┏━━
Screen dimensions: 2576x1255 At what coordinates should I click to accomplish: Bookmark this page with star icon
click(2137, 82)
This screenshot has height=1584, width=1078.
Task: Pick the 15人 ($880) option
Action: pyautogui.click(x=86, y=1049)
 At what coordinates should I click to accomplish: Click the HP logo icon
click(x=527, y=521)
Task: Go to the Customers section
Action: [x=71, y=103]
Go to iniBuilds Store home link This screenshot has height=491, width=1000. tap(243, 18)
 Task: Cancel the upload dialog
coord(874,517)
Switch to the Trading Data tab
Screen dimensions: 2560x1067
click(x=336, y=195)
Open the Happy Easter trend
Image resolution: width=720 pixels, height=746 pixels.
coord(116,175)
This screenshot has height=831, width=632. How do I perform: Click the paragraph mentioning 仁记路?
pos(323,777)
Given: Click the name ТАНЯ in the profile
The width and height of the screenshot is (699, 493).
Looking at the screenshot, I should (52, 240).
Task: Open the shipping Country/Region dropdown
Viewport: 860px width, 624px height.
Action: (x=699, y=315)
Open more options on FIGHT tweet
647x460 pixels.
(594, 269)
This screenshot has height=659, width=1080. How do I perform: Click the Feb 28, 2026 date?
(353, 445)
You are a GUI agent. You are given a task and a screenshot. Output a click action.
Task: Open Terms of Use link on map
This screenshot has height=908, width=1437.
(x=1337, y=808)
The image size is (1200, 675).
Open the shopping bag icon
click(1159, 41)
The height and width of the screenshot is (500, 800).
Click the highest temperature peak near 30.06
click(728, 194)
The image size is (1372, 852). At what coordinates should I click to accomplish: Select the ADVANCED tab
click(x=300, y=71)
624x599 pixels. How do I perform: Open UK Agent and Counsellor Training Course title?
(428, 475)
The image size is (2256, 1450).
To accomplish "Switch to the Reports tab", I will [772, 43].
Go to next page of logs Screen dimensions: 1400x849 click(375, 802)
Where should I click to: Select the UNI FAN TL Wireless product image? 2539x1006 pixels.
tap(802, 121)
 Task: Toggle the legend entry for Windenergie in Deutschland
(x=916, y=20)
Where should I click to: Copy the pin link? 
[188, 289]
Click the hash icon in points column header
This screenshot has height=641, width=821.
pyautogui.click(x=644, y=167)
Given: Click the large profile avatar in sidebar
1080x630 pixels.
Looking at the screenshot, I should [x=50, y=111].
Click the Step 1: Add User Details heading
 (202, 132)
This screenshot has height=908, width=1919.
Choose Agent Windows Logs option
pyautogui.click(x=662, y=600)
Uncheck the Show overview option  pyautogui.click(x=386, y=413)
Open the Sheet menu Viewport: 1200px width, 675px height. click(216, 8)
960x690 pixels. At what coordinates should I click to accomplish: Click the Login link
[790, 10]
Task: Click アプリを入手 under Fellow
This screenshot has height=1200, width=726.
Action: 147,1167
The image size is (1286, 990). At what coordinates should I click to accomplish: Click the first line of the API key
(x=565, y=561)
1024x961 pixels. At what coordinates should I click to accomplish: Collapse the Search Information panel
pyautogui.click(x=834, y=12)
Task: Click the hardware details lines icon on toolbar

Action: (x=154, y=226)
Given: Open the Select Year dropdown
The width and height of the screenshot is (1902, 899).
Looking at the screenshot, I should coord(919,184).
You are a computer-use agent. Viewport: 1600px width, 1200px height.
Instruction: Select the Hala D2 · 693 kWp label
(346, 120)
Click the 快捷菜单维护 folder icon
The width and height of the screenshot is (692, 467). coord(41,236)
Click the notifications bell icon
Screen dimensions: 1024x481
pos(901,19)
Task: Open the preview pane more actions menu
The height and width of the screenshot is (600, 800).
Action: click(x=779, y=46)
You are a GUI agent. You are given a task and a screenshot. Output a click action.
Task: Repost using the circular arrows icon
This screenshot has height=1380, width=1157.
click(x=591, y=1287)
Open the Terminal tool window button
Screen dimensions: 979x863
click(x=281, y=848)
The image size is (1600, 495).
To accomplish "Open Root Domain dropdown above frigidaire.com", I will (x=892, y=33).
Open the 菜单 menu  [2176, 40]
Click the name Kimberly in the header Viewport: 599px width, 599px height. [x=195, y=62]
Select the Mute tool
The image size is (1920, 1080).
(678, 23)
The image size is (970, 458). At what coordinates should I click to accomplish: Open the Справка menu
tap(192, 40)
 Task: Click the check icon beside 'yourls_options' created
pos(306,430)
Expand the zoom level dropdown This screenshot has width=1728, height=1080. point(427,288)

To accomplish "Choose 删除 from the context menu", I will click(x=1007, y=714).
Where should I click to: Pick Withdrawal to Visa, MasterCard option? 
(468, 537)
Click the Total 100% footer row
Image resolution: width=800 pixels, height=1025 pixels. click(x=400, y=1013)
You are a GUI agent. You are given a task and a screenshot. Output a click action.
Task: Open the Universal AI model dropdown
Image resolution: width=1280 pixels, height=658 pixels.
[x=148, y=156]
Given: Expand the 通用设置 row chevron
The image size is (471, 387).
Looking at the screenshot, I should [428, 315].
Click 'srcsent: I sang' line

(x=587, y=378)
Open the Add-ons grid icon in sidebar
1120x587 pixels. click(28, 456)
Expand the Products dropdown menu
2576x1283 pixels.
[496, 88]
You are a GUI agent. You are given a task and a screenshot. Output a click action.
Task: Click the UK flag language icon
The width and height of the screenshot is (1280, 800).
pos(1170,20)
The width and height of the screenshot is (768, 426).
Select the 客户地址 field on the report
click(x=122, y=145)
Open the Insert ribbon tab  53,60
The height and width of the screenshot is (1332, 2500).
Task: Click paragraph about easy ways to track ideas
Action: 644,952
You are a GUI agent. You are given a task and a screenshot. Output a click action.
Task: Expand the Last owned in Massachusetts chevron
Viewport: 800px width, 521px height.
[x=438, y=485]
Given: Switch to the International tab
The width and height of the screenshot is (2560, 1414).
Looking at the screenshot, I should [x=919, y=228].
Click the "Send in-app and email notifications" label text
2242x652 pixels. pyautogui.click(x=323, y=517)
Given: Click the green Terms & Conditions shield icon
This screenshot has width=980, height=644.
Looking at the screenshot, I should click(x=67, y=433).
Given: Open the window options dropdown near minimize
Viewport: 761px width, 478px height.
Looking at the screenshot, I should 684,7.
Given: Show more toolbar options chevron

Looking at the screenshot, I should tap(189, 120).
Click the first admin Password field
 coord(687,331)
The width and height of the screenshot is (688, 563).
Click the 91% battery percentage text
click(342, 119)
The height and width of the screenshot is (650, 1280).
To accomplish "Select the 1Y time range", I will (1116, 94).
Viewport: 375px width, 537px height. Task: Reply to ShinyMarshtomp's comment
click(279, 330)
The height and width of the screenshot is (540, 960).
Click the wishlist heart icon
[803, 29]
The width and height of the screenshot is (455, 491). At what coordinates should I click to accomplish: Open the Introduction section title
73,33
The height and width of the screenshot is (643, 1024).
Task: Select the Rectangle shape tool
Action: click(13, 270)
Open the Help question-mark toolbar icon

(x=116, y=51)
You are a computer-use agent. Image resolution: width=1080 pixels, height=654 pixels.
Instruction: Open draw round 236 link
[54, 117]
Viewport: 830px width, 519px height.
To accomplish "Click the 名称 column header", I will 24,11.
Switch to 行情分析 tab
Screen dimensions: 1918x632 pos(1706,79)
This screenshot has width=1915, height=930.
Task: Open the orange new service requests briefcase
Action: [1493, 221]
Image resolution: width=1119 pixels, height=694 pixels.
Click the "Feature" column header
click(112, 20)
┗━━
TO DO:
Recast every line of the listing above as a numbered list, omitting the blank lines.

RESPONSE TO THE TASK:
1. Screen dimensions: 2576x1255 At what coordinates should I click to accomplish: Bookmark this page with star icon
2. click(2137, 82)
3. This screenshot has height=1584, width=1078.
4. Task: Pick the 15人 ($880) option
5. Action: pyautogui.click(x=86, y=1049)
6.  At what coordinates should I click to accomplish: Click the HP logo icon
7. click(x=527, y=521)
8. Task: Go to the Customers section
9. Action: [x=71, y=103]
10. Go to iniBuilds Store home link This screenshot has height=491, width=1000. tap(243, 18)
11.  Task: Cancel the upload dialog
12. coord(874,517)
13. Switch to the Trading Data tab
14. Screen dimensions: 2560x1067
15. click(x=336, y=195)
16. Open the Happy Easter trend
17. Image resolution: width=720 pixels, height=746 pixels.
18. coord(116,175)
19. This screenshot has height=831, width=632. How do I perform: Click the paragraph mentioning 仁记路?
20. pos(323,777)
21. Given: Click the name ТАНЯ in the profile
22. The width and height of the screenshot is (699, 493).
23. Looking at the screenshot, I should (52, 240).
24. Task: Open the shipping Country/Region dropdown
25. Viewport: 860px width, 624px height.
26. Action: (x=699, y=315)
27. Open more options on FIGHT tweet
28. 647x460 pixels.
29. (594, 269)
30. This screenshot has height=659, width=1080. How do I perform: Click the Feb 28, 2026 date?
31. (353, 445)
32. You are a GUI agent. You are given a task and a screenshot. Output a click action.
33. Task: Open Terms of Use link on map
34. This screenshot has height=908, width=1437.
35. (x=1337, y=808)
36. The image size is (1200, 675).
37. Open the shopping bag icon
38. click(1159, 41)
39. The height and width of the screenshot is (500, 800).
40. Click the highest temperature peak near 30.06
41. click(728, 194)
42. The image size is (1372, 852). At what coordinates should I click to accomplish: Select the ADVANCED tab
43. click(x=300, y=71)
44. 624x599 pixels. How do I perform: Open UK Agent and Counsellor Training Course title?
45. (428, 475)
46. The image size is (2256, 1450).
47. To accomplish "Switch to the Reports tab", I will [772, 43].
48. Go to next page of logs Screen dimensions: 1400x849 click(375, 802)
49. Where should I click to: Select the UNI FAN TL Wireless product image? 2539x1006 pixels.
50. tap(802, 121)
51.  Task: Toggle the legend entry for Windenergie in Deutschland
52. (x=916, y=20)
53. Where should I click to: Copy the pin link? 
54. [188, 289]
55. Click the hash icon in points column header
56. This screenshot has height=641, width=821.
57. pyautogui.click(x=644, y=167)
58. Given: Click the large profile avatar in sidebar
59. 1080x630 pixels.
60. Looking at the screenshot, I should [x=50, y=111].
61. Click the Step 1: Add User Details heading
62.  (202, 132)
63. This screenshot has height=908, width=1919.
64. Choose Agent Windows Logs option
65. pyautogui.click(x=662, y=600)
66. Uncheck the Show overview option  pyautogui.click(x=386, y=413)
67. Open the Sheet menu Viewport: 1200px width, 675px height. click(216, 8)
68. 960x690 pixels. At what coordinates should I click to accomplish: Click the Login link
69. [790, 10]
70. Task: Click アプリを入手 under Fellow
71. This screenshot has height=1200, width=726.
72. Action: 147,1167
73. The image size is (1286, 990). At what coordinates should I click to accomplish: Click the first line of the API key
74. (x=565, y=561)
75. 1024x961 pixels. At what coordinates should I click to accomplish: Collapse the Search Information panel
76. pyautogui.click(x=834, y=12)
77. Task: Click the hardware details lines icon on toolbar
78. Action: (x=154, y=226)
79. Given: Open the Select Year dropdown
80. The width and height of the screenshot is (1902, 899).
81. Looking at the screenshot, I should coord(919,184).
82. You are a computer-use agent. Viewport: 1600px width, 1200px height.
83. Instruction: Select the Hala D2 · 693 kWp label
84. (346, 120)
85. Click the 快捷菜单维护 folder icon
86. The width and height of the screenshot is (692, 467). coord(41,236)
87. Click the notifications bell icon
88. Screen dimensions: 1024x481
89. pos(901,19)
90. Task: Open the preview pane more actions menu
91. The height and width of the screenshot is (600, 800).
92. Action: click(x=779, y=46)
93. You are a GUI agent. You are given a task and a screenshot. Output a click action.
94. Task: Repost using the circular arrows icon
95. This screenshot has height=1380, width=1157.
96. click(x=591, y=1287)
97. Open the Terminal tool window button
98. Screen dimensions: 979x863
99. click(x=281, y=848)
100. The image size is (1600, 495).
101. To accomplish "Open Root Domain dropdown above frigidaire.com", I will (x=892, y=33).
102. Open the 菜单 menu  [2176, 40]
103. Click the name Kimberly in the header Viewport: 599px width, 599px height. [x=195, y=62]
104. Select the Mute tool
105. The image size is (1920, 1080).
106. (678, 23)
107. The image size is (970, 458). At what coordinates should I click to accomplish: Open the Справка menu
108. tap(192, 40)
109.  Task: Click the check icon beside 'yourls_options' created
110. pos(306,430)
111. Expand the zoom level dropdown This screenshot has width=1728, height=1080. point(427,288)
112. To accomplish "Choose 删除 from the context menu", I will click(x=1007, y=714).
113. Where should I click to: Pick Withdrawal to Visa, MasterCard option? 
114. (468, 537)
115. Click the Total 100% footer row
116. Image resolution: width=800 pixels, height=1025 pixels. click(x=400, y=1013)
117. You are a GUI agent. You are given a task and a screenshot. Output a click action.
118. Task: Open the Universal AI model dropdown
119. Image resolution: width=1280 pixels, height=658 pixels.
120. [x=148, y=156]
121. Given: Expand the 通用设置 row chevron
122. The image size is (471, 387).
123. Looking at the screenshot, I should [428, 315].
124. Click 'srcsent: I sang' line
125. (x=587, y=378)
126. Open the Add-ons grid icon in sidebar
127. 1120x587 pixels. click(28, 456)
128. Expand the Products dropdown menu
129. 2576x1283 pixels.
130. [496, 88]
131. You are a GUI agent. You are given a task and a screenshot. Output a click action.
132. Task: Click the UK flag language icon
133. The width and height of the screenshot is (1280, 800).
134. pos(1170,20)
135. The width and height of the screenshot is (768, 426).
136. Select the 客户地址 field on the report
137. click(x=122, y=145)
138. Open the Insert ribbon tab  53,60
139. The height and width of the screenshot is (1332, 2500).
140. Task: Click paragraph about easy ways to track ideas
141. Action: 644,952
142. You are a GUI agent. You are given a task and a screenshot. Output a click action.
143. Task: Expand the Last owned in Massachusetts chevron
144. Viewport: 800px width, 521px height.
145. [x=438, y=485]
146. Given: Switch to the International tab
147. The width and height of the screenshot is (2560, 1414).
148. Looking at the screenshot, I should [x=919, y=228].
149. Click the "Send in-app and email notifications" label text
150. 2242x652 pixels. pyautogui.click(x=323, y=517)
151. Given: Click the green Terms & Conditions shield icon
152. This screenshot has width=980, height=644.
153. Looking at the screenshot, I should click(x=67, y=433).
154. Given: Open the window options dropdown near minimize
155. Viewport: 761px width, 478px height.
156. Looking at the screenshot, I should 684,7.
157. Given: Show more toolbar options chevron
158. Looking at the screenshot, I should tap(189, 120).
159. Click the first admin Password field
160.  coord(687,331)
161. The width and height of the screenshot is (688, 563).
162. Click the 91% battery percentage text
163. click(342, 119)
164. The height and width of the screenshot is (650, 1280).
165. To accomplish "Select the 1Y time range", I will (1116, 94).
166. Viewport: 375px width, 537px height. Task: Reply to ShinyMarshtomp's comment
167. click(279, 330)
168. The height and width of the screenshot is (540, 960).
169. Click the wishlist heart icon
170. [803, 29]
171. The width and height of the screenshot is (455, 491). At what coordinates should I click to accomplish: Open the Introduction section title
172. 73,33
173. The height and width of the screenshot is (643, 1024).
174. Task: Select the Rectangle shape tool
175. Action: click(13, 270)
176. Open the Help question-mark toolbar icon
177. (x=116, y=51)
178. You are a computer-use agent. Image resolution: width=1080 pixels, height=654 pixels.
179. Instruction: Open draw round 236 link
180. [54, 117]
181. Viewport: 830px width, 519px height.
182. To accomplish "Click the 名称 column header", I will 24,11.
183. Switch to 行情分析 tab
184. Screen dimensions: 1918x632 pos(1706,79)
185. This screenshot has width=1915, height=930.
186. Task: Open the orange new service requests briefcase
187. Action: [1493, 221]
188. Image resolution: width=1119 pixels, height=694 pixels.
189. Click the "Feature" column header
190. click(112, 20)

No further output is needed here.